Differential Dynamic Microscopy to characterize Brownian motion and bacteria motility

TL;DR

This paper introduces Differential Dynamic Microscopy (DDM) as an educational tool for undergraduate students to quantify microscopic particle dynamics, including Brownian motion and bacteria motility, using standard microscopy and digital analysis.

Contribution

It presents a comprehensive tutorial on DDM, demonstrating its application to colloids and bacteria, with code implementations in Matlab and Python for educational purposes.

Findings

DDM accurately measures diffusion coefficients in colloids.

DDM characterizes bacteria motility parameters.

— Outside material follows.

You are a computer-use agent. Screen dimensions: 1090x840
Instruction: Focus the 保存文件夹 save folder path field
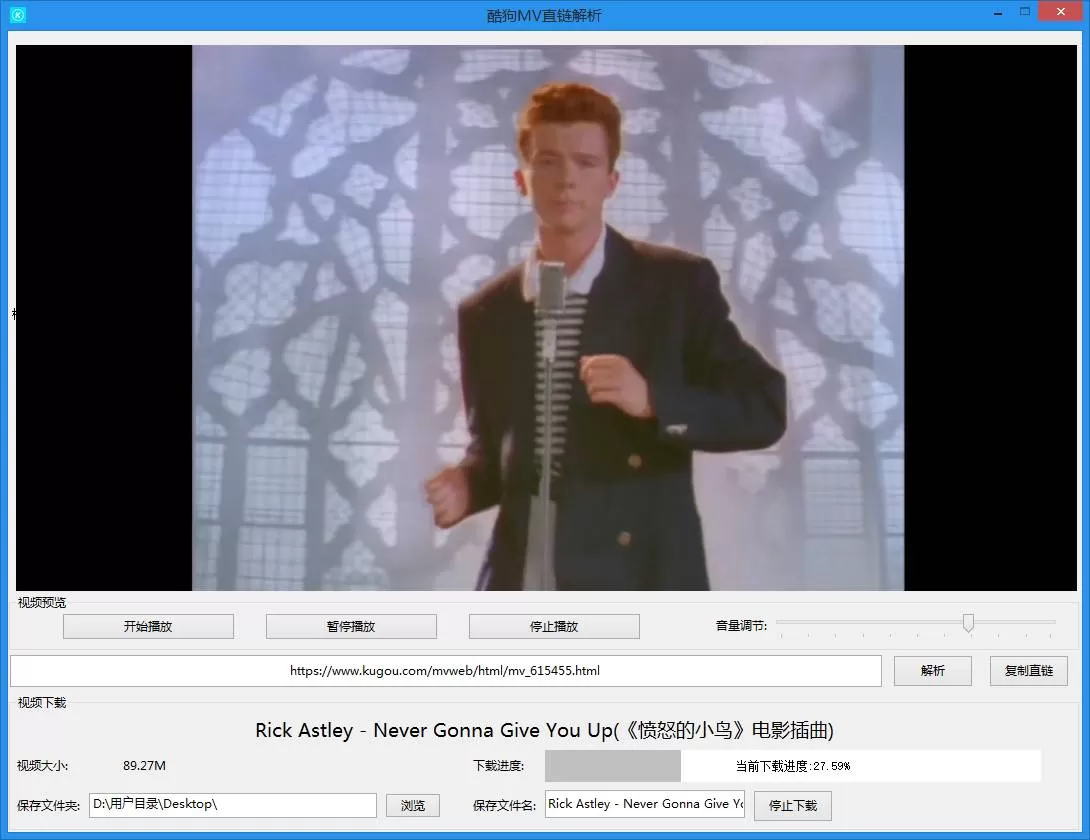pyautogui.click(x=232, y=804)
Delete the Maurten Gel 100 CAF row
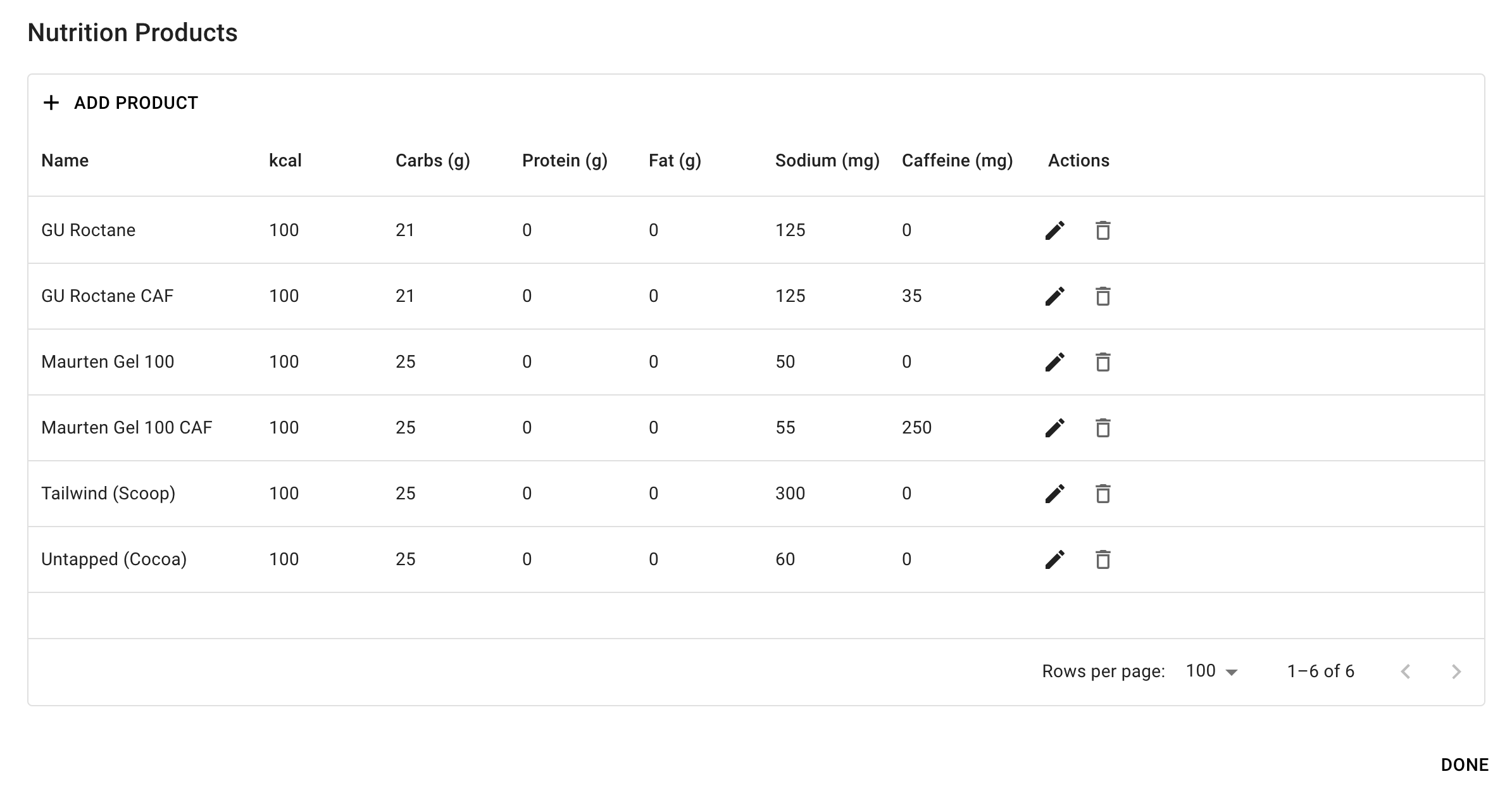 pyautogui.click(x=1102, y=427)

The method is accessible for undergraduate teaching.

Abstract

We have developed a lab work module where we teach undergraduate students how to quantify the dynamics of a suspension of microscopic particles, measuring and analyzing the motion of those particles at the individual level or as a group. Differential Dynamic Microscopy (DDM) is a relatively recent technique that precisely does that and constitutes an alternative method to more classical techniques such as dynamics light scattering (DLS) or video particle tracking (VPT). DDM consists in imaging a particle dispersion with a standard light microscope and a camera. The image analysis requires the students to code and relies on digital Fourier transform to obtain the intermediate scattering function, an autocorrelation function that characterizes the dynamics of the dispersion. We first illustrate DDM on the textbook case of colloids where we measure the diffusion coefficient. Then we show that DDM is a pertinent tool to characterize biologic systems such as motile bacteria i.e.bacteria that can self propel, where we not only determine the diffusion coefficient but also the velocity and the fraction of motile bacteria. Finally, so that our paper can be used as a tutorial to the DDM technique, we have joined to this article movies of the colloidal and bacterial suspensions and the DDM algorithm in both Matlab and Python to analyze the movies.